**WORK TO COMPLETE**
Could each entry below be printed again exactly as given?

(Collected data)
────────────────────

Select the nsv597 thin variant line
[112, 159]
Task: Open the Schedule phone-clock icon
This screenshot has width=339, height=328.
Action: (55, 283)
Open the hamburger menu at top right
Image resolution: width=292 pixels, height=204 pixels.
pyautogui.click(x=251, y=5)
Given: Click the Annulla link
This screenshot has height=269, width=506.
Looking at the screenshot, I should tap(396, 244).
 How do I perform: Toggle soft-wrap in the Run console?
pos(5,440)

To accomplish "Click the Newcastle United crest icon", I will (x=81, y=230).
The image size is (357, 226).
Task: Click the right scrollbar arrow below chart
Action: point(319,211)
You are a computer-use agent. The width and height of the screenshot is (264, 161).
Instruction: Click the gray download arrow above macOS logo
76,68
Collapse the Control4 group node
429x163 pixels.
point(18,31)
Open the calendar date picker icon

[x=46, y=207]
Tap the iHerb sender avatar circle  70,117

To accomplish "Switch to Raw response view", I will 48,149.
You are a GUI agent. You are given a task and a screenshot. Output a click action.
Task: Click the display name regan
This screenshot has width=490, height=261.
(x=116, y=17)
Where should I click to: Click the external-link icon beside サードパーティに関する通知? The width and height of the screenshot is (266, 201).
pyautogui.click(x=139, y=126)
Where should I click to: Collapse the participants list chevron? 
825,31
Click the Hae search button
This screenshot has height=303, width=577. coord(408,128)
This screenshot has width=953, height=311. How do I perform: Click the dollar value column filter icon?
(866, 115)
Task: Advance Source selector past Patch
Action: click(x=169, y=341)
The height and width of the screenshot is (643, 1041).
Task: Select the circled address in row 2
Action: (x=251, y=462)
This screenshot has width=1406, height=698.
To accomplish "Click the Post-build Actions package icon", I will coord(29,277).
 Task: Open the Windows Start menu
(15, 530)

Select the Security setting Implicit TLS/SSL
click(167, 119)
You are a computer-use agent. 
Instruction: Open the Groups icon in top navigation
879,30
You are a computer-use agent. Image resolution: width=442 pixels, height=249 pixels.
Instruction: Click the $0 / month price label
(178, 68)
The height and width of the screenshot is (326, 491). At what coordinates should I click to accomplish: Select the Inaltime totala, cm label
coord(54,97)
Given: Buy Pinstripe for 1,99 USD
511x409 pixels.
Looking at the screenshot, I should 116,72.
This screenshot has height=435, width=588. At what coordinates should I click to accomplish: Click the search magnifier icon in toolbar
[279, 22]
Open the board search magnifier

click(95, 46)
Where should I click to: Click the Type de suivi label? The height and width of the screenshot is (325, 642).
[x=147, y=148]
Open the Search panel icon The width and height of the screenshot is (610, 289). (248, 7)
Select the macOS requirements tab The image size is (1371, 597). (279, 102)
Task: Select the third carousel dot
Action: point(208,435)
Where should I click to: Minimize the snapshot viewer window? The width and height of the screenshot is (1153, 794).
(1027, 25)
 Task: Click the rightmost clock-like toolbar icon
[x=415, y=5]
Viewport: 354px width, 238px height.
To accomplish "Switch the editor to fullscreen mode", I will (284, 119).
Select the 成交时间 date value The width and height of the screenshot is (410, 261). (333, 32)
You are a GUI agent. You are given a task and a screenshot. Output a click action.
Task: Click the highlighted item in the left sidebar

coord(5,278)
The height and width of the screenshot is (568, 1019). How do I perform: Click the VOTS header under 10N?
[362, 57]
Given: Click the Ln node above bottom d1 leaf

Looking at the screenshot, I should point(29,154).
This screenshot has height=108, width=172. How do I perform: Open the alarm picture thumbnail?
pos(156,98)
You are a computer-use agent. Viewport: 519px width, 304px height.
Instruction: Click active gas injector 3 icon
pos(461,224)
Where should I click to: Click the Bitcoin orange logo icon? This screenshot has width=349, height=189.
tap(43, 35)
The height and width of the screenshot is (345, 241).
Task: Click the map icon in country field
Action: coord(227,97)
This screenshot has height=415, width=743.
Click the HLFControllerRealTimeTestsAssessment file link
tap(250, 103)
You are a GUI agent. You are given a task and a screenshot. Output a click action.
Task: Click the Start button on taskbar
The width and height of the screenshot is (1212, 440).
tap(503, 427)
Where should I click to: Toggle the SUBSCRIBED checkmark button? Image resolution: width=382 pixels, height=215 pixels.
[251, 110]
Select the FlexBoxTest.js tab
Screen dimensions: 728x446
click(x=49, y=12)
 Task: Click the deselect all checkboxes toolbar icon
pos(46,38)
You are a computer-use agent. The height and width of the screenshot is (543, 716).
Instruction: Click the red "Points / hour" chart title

────────────────────

**EXPECTED OUTPUT**
Select the nsv597 thin variant line
[112, 159]
Task: Open the Schedule phone-clock icon
This screenshot has width=339, height=328.
Action: (55, 283)
Open the hamburger menu at top right
Image resolution: width=292 pixels, height=204 pixels.
pyautogui.click(x=251, y=5)
Given: Click the Annulla link
This screenshot has height=269, width=506.
Looking at the screenshot, I should tap(396, 244).
 How do I perform: Toggle soft-wrap in the Run console?
pos(5,440)

To accomplish "Click the Newcastle United crest icon", I will (x=81, y=230).
The image size is (357, 226).
Task: Click the right scrollbar arrow below chart
Action: point(319,211)
You are a computer-use agent. The width and height of the screenshot is (264, 161).
Instruction: Click the gray download arrow above macOS logo
76,68
Collapse the Control4 group node
429x163 pixels.
point(18,31)
Open the calendar date picker icon

[x=46, y=207]
Tap the iHerb sender avatar circle  70,117

To accomplish "Switch to Raw response view", I will 48,149.
You are a GUI agent. You are given a task and a screenshot. Output a click action.
Task: Click the display name regan
This screenshot has width=490, height=261.
(x=116, y=17)
Where should I click to: Click the external-link icon beside サードパーティに関する通知? The width and height of the screenshot is (266, 201).
pyautogui.click(x=139, y=126)
Where should I click to: Collapse the participants list chevron? 
825,31
Click the Hae search button
This screenshot has height=303, width=577. coord(408,128)
This screenshot has width=953, height=311. How do I perform: Click the dollar value column filter icon?
(866, 115)
Task: Advance Source selector past Patch
Action: click(x=169, y=341)
The height and width of the screenshot is (643, 1041).
Task: Select the circled address in row 2
Action: (x=251, y=462)
This screenshot has width=1406, height=698.
To accomplish "Click the Post-build Actions package icon", I will coord(29,277).
 Task: Open the Windows Start menu
(15, 530)

Select the Security setting Implicit TLS/SSL
click(167, 119)
You are a computer-use agent. 
Instruction: Open the Groups icon in top navigation
879,30
You are a computer-use agent. Image resolution: width=442 pixels, height=249 pixels.
Instruction: Click the $0 / month price label
(178, 68)
The height and width of the screenshot is (326, 491). At what coordinates should I click to accomplish: Select the Inaltime totala, cm label
coord(54,97)
Given: Buy Pinstripe for 1,99 USD
511x409 pixels.
Looking at the screenshot, I should 116,72.
This screenshot has height=435, width=588. At what coordinates should I click to accomplish: Click the search magnifier icon in toolbar
[279, 22]
Open the board search magnifier

click(95, 46)
Where should I click to: Click the Type de suivi label? The height and width of the screenshot is (325, 642).
[x=147, y=148]
Open the Search panel icon The width and height of the screenshot is (610, 289). (248, 7)
Select the macOS requirements tab The image size is (1371, 597). (279, 102)
Task: Select the third carousel dot
Action: point(208,435)
Where should I click to: Minimize the snapshot viewer window? The width and height of the screenshot is (1153, 794).
(1027, 25)
 Task: Click the rightmost clock-like toolbar icon
[x=415, y=5]
Viewport: 354px width, 238px height.
To accomplish "Switch the editor to fullscreen mode", I will (284, 119).
Select the 成交时间 date value The width and height of the screenshot is (410, 261). (333, 32)
You are a GUI agent. You are given a task and a screenshot. Output a click action.
Task: Click the highlighted item in the left sidebar

coord(5,278)
The height and width of the screenshot is (568, 1019). How do I perform: Click the VOTS header under 10N?
[362, 57]
Given: Click the Ln node above bottom d1 leaf

Looking at the screenshot, I should point(29,154).
This screenshot has height=108, width=172. How do I perform: Open the alarm picture thumbnail?
pos(156,98)
You are a computer-use agent. Viewport: 519px width, 304px height.
Instruction: Click active gas injector 3 icon
pos(461,224)
Where should I click to: Click the Bitcoin orange logo icon? This screenshot has width=349, height=189.
tap(43, 35)
The height and width of the screenshot is (345, 241).
Task: Click the map icon in country field
Action: coord(227,97)
This screenshot has height=415, width=743.
Click the HLFControllerRealTimeTestsAssessment file link
tap(250, 103)
You are a GUI agent. You are given a task and a screenshot. Output a click action.
Task: Click the Start button on taskbar
The width and height of the screenshot is (1212, 440).
tap(503, 427)
Where should I click to: Toggle the SUBSCRIBED checkmark button? Image resolution: width=382 pixels, height=215 pixels.
[251, 110]
Select the FlexBoxTest.js tab
Screen dimensions: 728x446
click(x=49, y=12)
 Task: Click the deselect all checkboxes toolbar icon
pos(46,38)
You are a computer-use agent. The height and width of the screenshot is (543, 716).
Instruction: Click the red "Points / hour" chart title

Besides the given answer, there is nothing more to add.